▶ **Task brief**:
According to the passage about Xavier: Renegade Angel below, which two people partly created the show?
#### Provided passage ####
Xavier: Renegade Angel takes Carlos Castaneda-esque shaman mysticism and places these magical powers in the hands of the self-obsessed title character, who often finds himself at the receiving end of redneck beatings and whose help you would run a mile to avoid. Partly created by John Lee and Vernon Chatman (the team behind Wonder Showzen), the show follows the adventures of a furry character with a blonde mullet, a snake for an arm and a third eye where his penis should be (modestly covered up by a loincloth). His tales are told in an abstract, feverishly violent manner, blending psychedelic visuals, plentiful blood and a crude computer game animation style that resembles a nightmarish, alternate universe Sims. Supposedly an ongoing journey where Xavier’s muddled philosophy asks pressing questions such as “what doth life?”, it’s really an excuse for comedic taboos to be thrown out the window, as frequently disjointed stoner narratives lead characters to horrific fates. Bonus “fanmentaries” have devotees of the show quoting Ancient Greek philosophy and Hal Ashby’s Being There in their thoughtful search for meaning, but like all Adult Swim, it’s just as easily enjoyed as tasteless freak-out humour to accompany your next dalliance with the bong.
#### Supplied data ####
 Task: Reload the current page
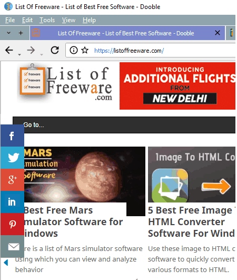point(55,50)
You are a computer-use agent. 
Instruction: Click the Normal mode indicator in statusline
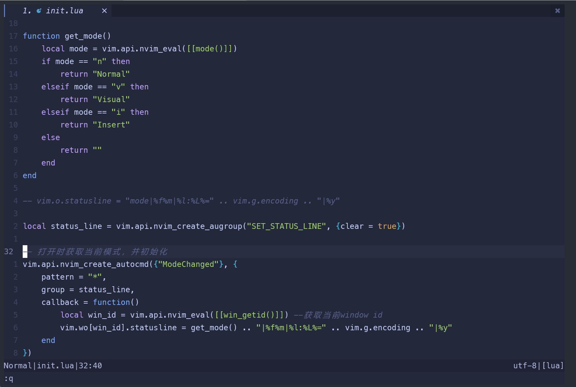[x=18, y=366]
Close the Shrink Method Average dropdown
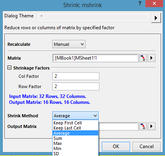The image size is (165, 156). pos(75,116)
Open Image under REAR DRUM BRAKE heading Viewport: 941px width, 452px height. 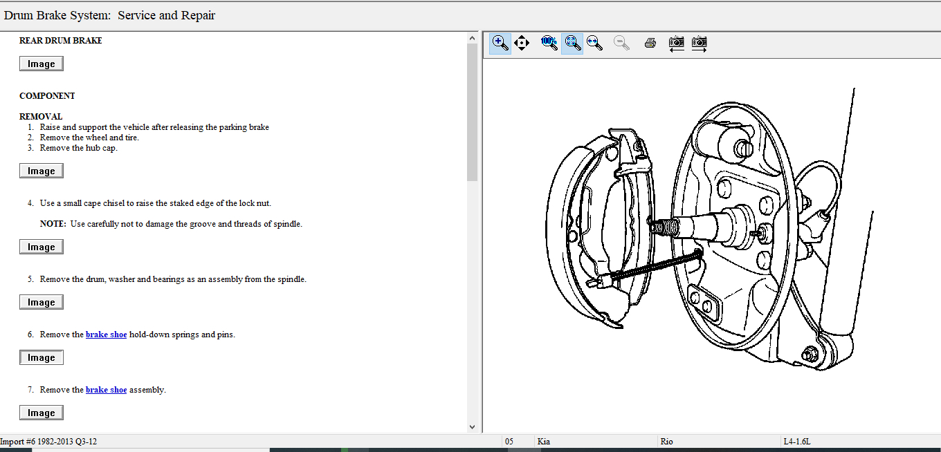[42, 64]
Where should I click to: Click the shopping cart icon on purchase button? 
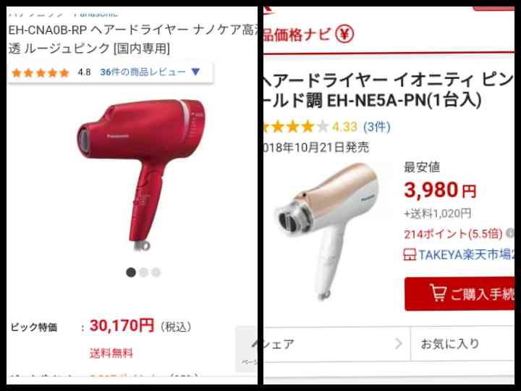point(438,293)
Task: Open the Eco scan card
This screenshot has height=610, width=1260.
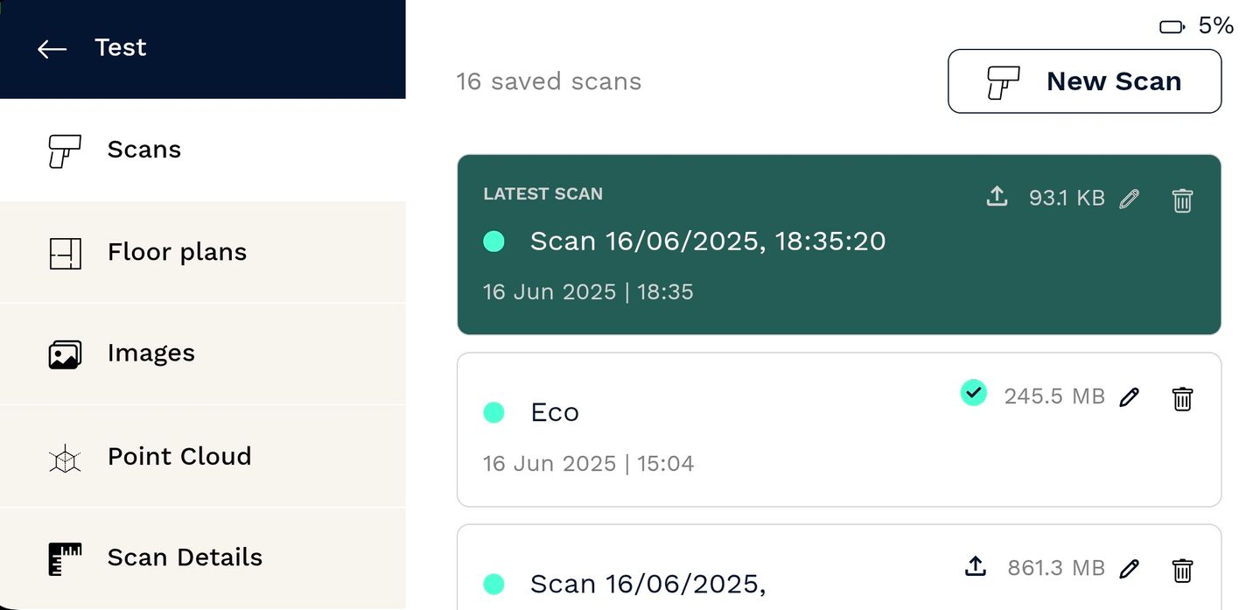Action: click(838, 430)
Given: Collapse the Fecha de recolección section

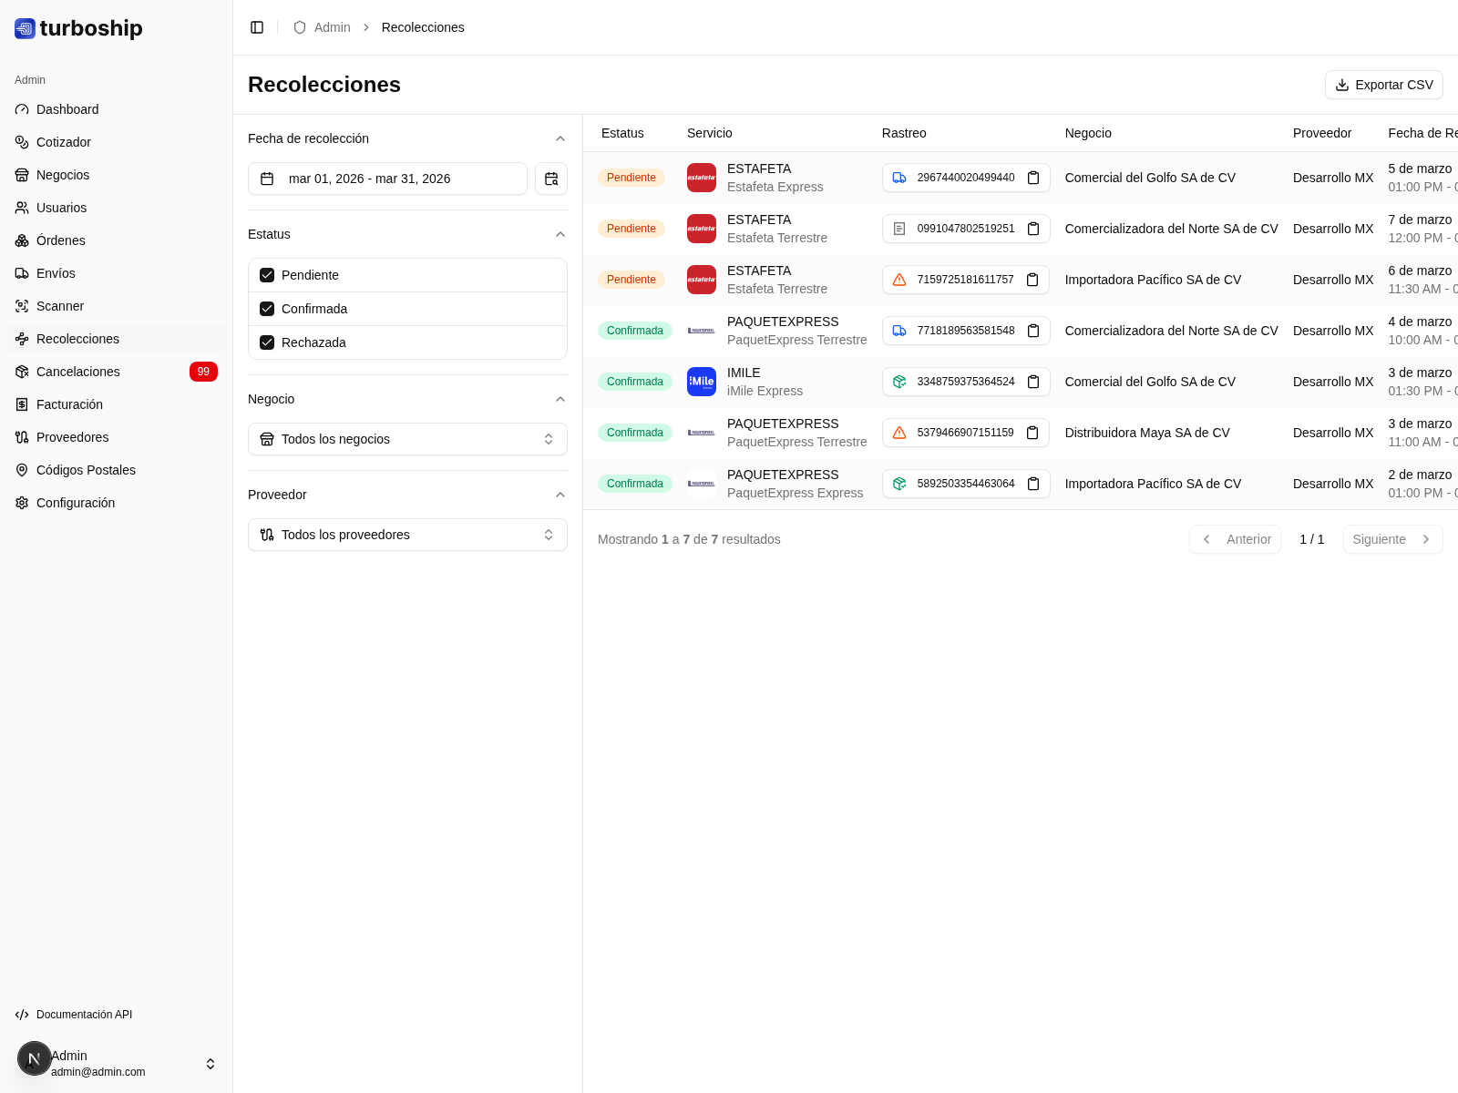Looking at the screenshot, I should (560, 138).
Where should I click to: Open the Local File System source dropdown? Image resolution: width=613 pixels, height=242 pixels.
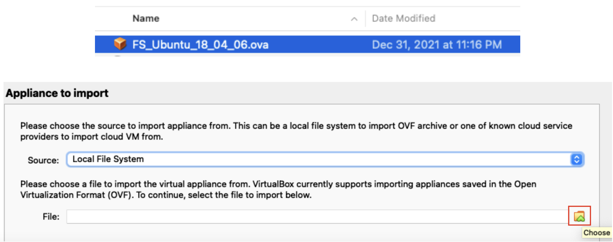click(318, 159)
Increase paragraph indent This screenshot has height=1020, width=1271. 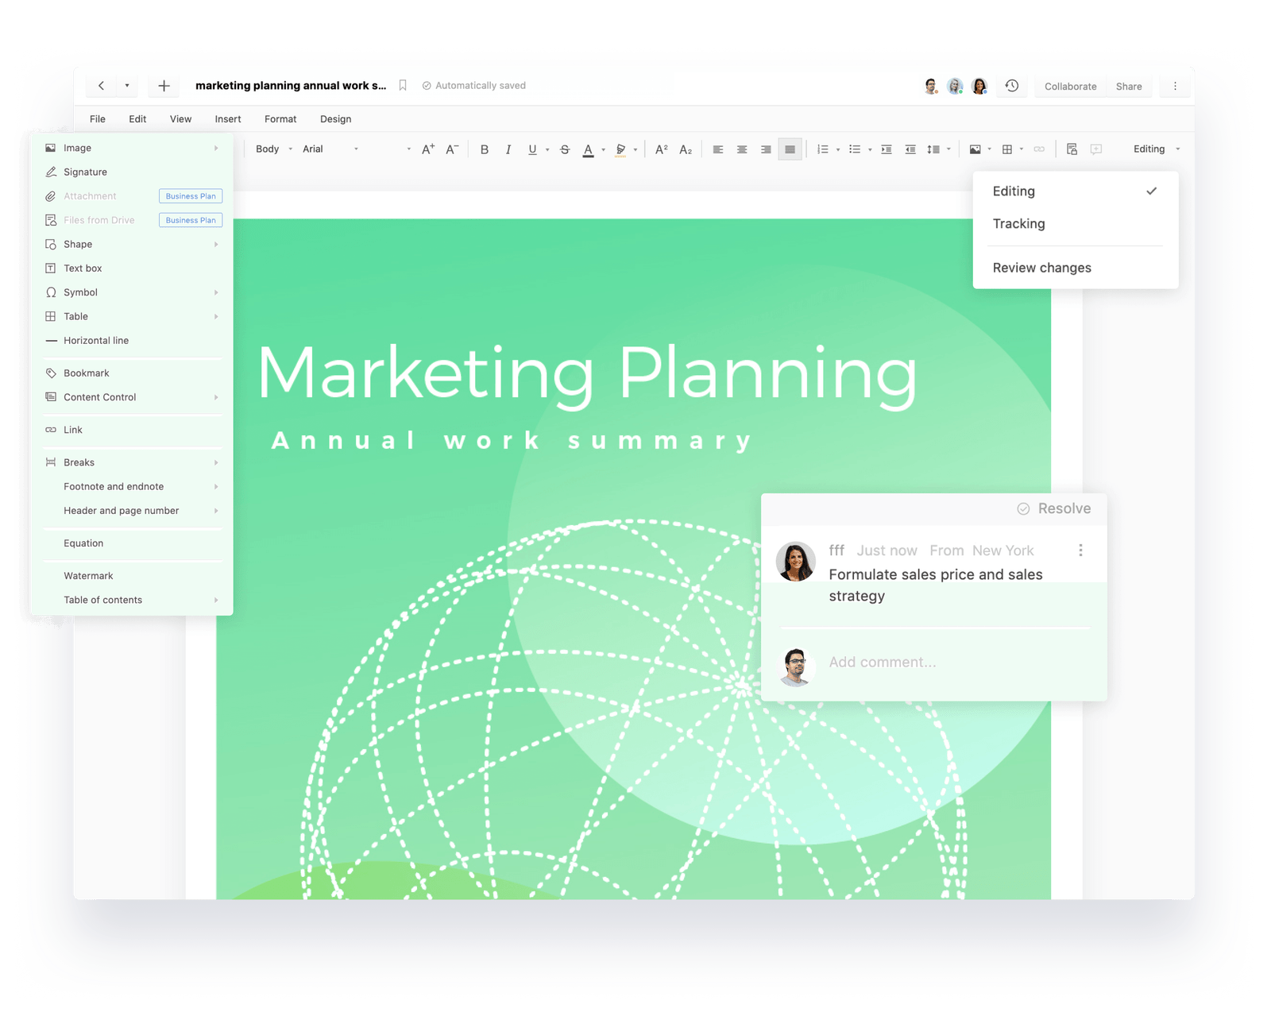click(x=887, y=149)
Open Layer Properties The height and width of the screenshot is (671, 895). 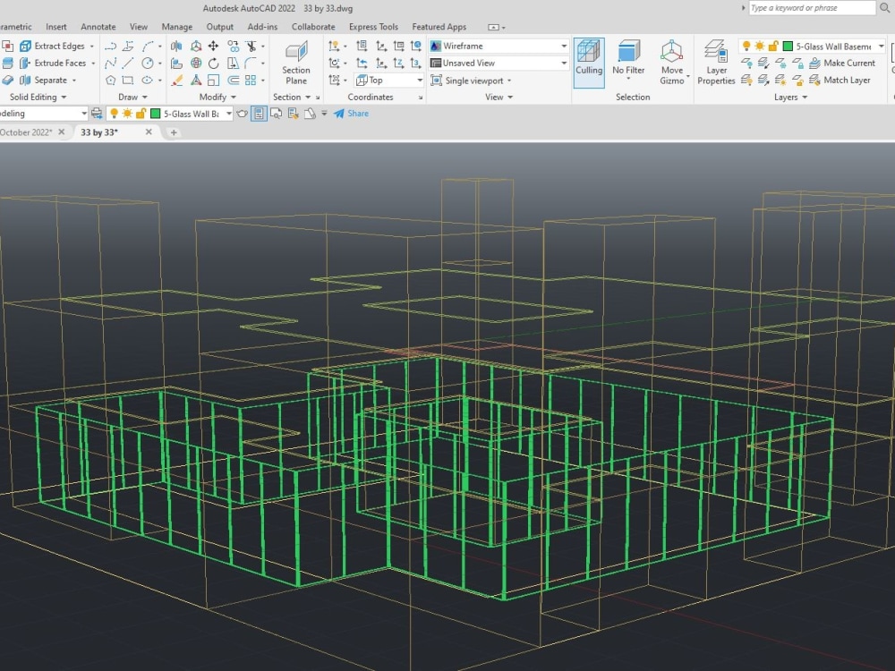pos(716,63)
####
▶ **Right answer**:
John Lee and Vernon Chatman.